§ WORK REQUEST:
Please pick up the inflammation neuroscience text after its last line and continue it.

§ STUDY TEXT:

────────────────────────────────────────

Inflammation Neuroscience - Team Olofsson

Overactive inflammation causes increased morbidity and mortality, not least in cardiovascular disease, the most common cause of death in the world. A better understanding of the molecular and cellular mechanisms that drive disease development promises better opportunities for treatment and prevention.

Team Peder Olofsson. Group picture of 13 people outdoors.
Team Peder Olofsson. Back row: Peder Olofsson, Jacob Larsson, Hadder Batista Silva, Jérômine Vacquié, Qi Guo Font row: Ting Liu, Lamija Coric, Vladimir Shavva, Laura Tarnawski, April Nielsen, Patrícia Mendes, Wanmin Dai, Ekaterina Chernogubova. Photo: Private.

Our research

In the video above, Peder Olofsson and Henrik Hult (KTH) present how they research bioelectronic medicine within the interdisciplinary center MedTechLabs. The film is produced by MikeyKay Films.

Understanding the pathophysiology of cardiovascular disease and overactive inflammation requires neuroscience because nerve signals regulate inflammation and metabolism. We have uncovered cellular and molecular mechanisms for neural regulation of inflammation and recently showed that activation of specific peripheral nerves controls the active healing of inflammation (Caravaca et al., PNAS 2022) and work in one of the European consortia we participate in found that specific nerve signals affect the development of atherosclerosis (Mohanta et al., Nature 2022) (Fig. 1).

In the long term, we aim to create both an atlas and a dictionary of how neural reflexes regulate inflammation and metabolism, i.e. the 1) peripheral neuroanatomy and neurophysiology, and 2) cellular and molecular mechanisms of excessive inflammation (Fig. 2). We work toward this goal together with engineers at KTH and Linköping University within the Stockholm Center for Bioelectronic Medicine at MedTechLabs.

The figure illustrates what is written in the caption text.
Figure 1. Understanding cardiovascular inflammation requires neuroscience. Discoveries over recent decades showed that 1) atherosclerosis is an inflammatory disease and 2) neural reflexes regulate inflammation. Recent discoveries show that neural regulation plays a role in the pathogenesis of cardiovascular disease. Very little is known about these mechanisms, and this is a focus area in the group.
The figure illustrates what is written in the caption text.

────────────────────────────────────────

§ INFORMATION PROVIDED:

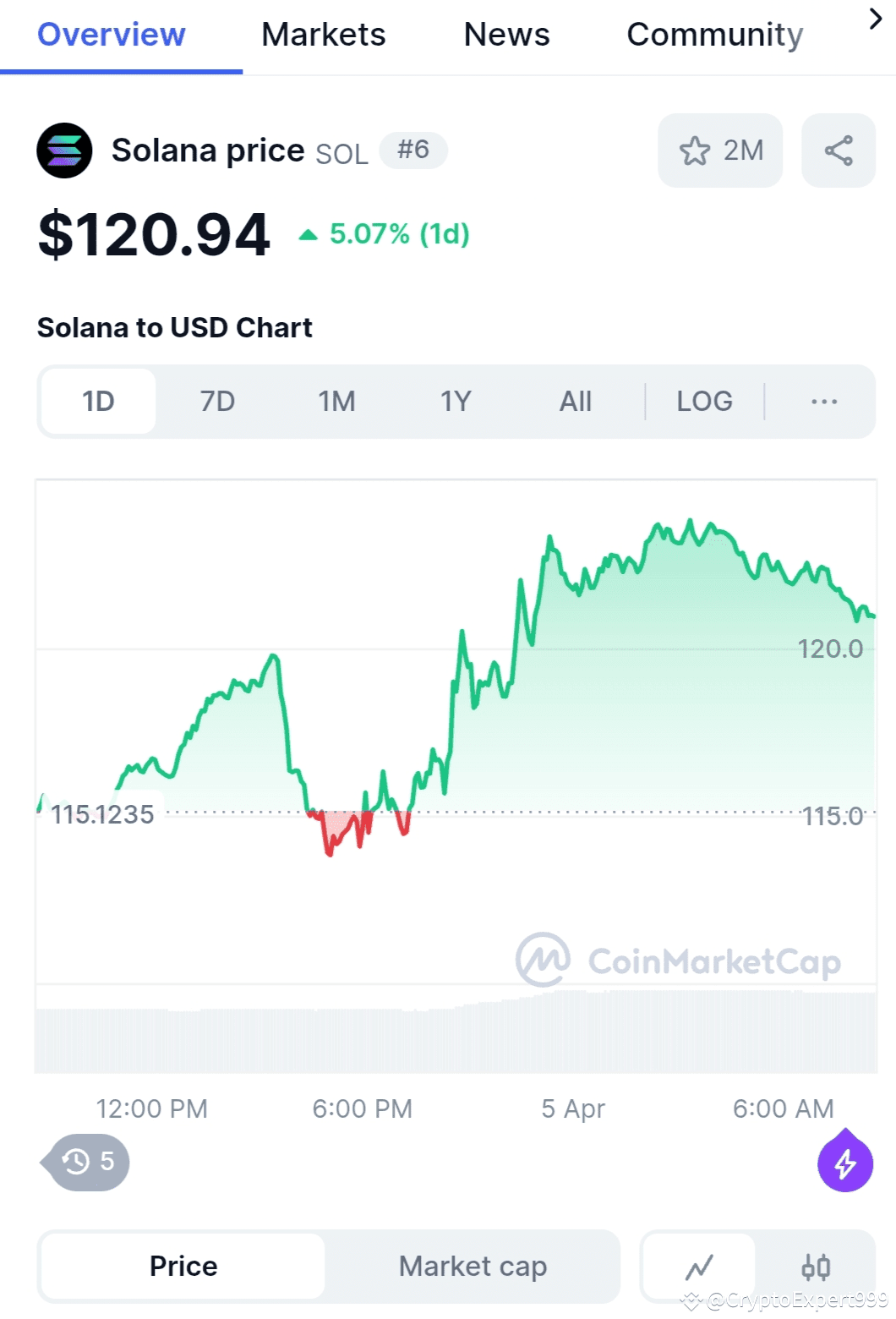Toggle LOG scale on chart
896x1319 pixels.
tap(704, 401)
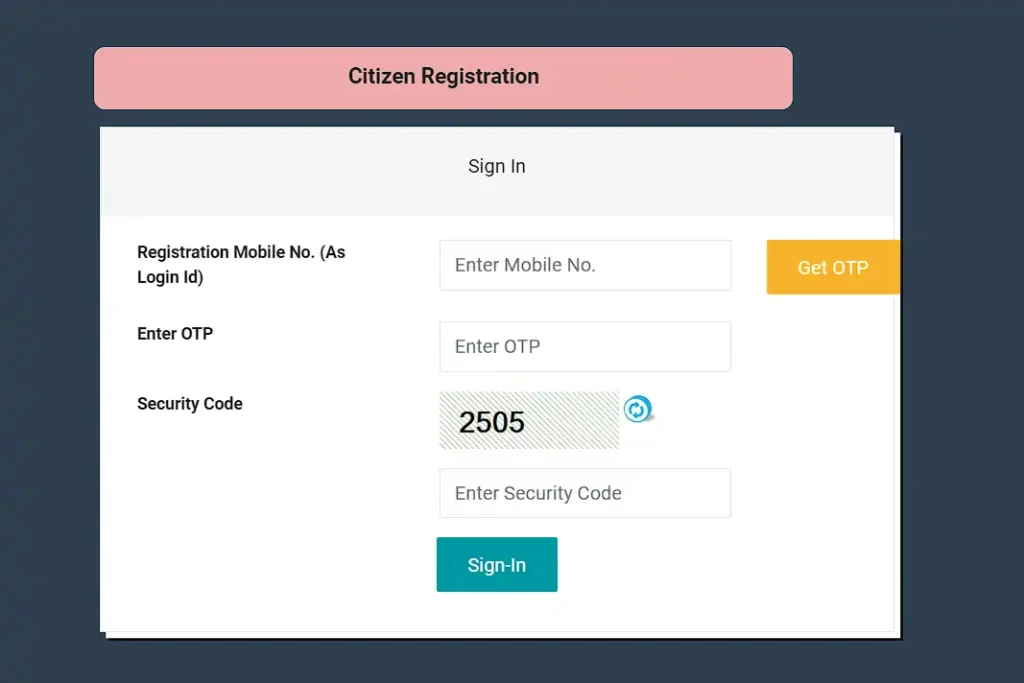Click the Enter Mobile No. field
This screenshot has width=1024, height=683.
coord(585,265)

────────────────────────────────────────

§ RESPONSE TO THE EXERCISE:
Figure 2. Neural signals regulate inflammation and metabolism. (a) The brain coordinates organ function using peripheral nerves that reach virtually every tissue and cell. (b, c) Signals are propagated using electrical impulses and chemicals, i.e. neurotransmitters such as norepinephrine and acetylcholine. (d) Nerves have receptors that respond to mediators of inflammation, infection, and tissue damage.

Cooperation

  • Henrik Hult, KTH, Stockholm: Mapping neural signals that regulate of inflammation.
  • Magnus Berggren, LiU, Linköping: Improving machine-perihperal nerve interfaces.
  • Elvira Mass, University of Bonn, Bonn: Developmental biology of the immune system.
  • Falk Nimmerjahn, Friedrich-Alexander-University Erlangen-Nürnberg: Genetics and immunology.
  • Kevin J Tracey, The Feinstein Institute, New York: Neural regulation of inflammation.

Research support

  • The Swedish Research Council
  • Heart-Lung Foundation
  • SSF
  • MedTechLabs
  • ALF
  • NovoNordisk
  • WASP-DDLS
  • Karolinska Institutet

Contact

Profile image

Peder Olofsson

Team leader, Professor

Selected publications

Living bioelectronics resolve inflammation.
Olofsson PS
Science 2024 May;384(6699):962-963.

Kupffer cells dictate hepatic responses to the atherogenic dyslipidemic insult.
Di Nunzio G, Hellberg S, Zhang Y, Ahmed O, Wang J, Zhang X, Björck HM, Chizh V, Schipper R, Aulin H, Francis R, Fagerberg L, Gisterå A, Metso J, Manfé V, Franco-Cereceda A, Eriksson P, Jauhiainen M, Hagberg CE, Olofsson PS, Malin SG
Nat Cardiovasc Res 2024 Mar;3(3):356-371.

Cholinergic regulation of vascular endothelial function by human ChAT+ T cells.
Tarnawski L, Shavva VS, Kort EJ, Zhuge Z, Nilsson I, Gallina AL, Martínez-Enguita D, Heller Sahlgren B, Weiland M, Caravaca AS, Schmidt S, Chen P, Abbas K, Wang FH, Ahmed O, Eberhardson M, Färnert A, Weitzberg E, Gustafsson M, Kehr J, Malin SG, Hult H, Carlström M, Jovinge S, Olofsson PS
Proc Natl Acad Sci U S A 2023 Apr;120(14):e2212476120.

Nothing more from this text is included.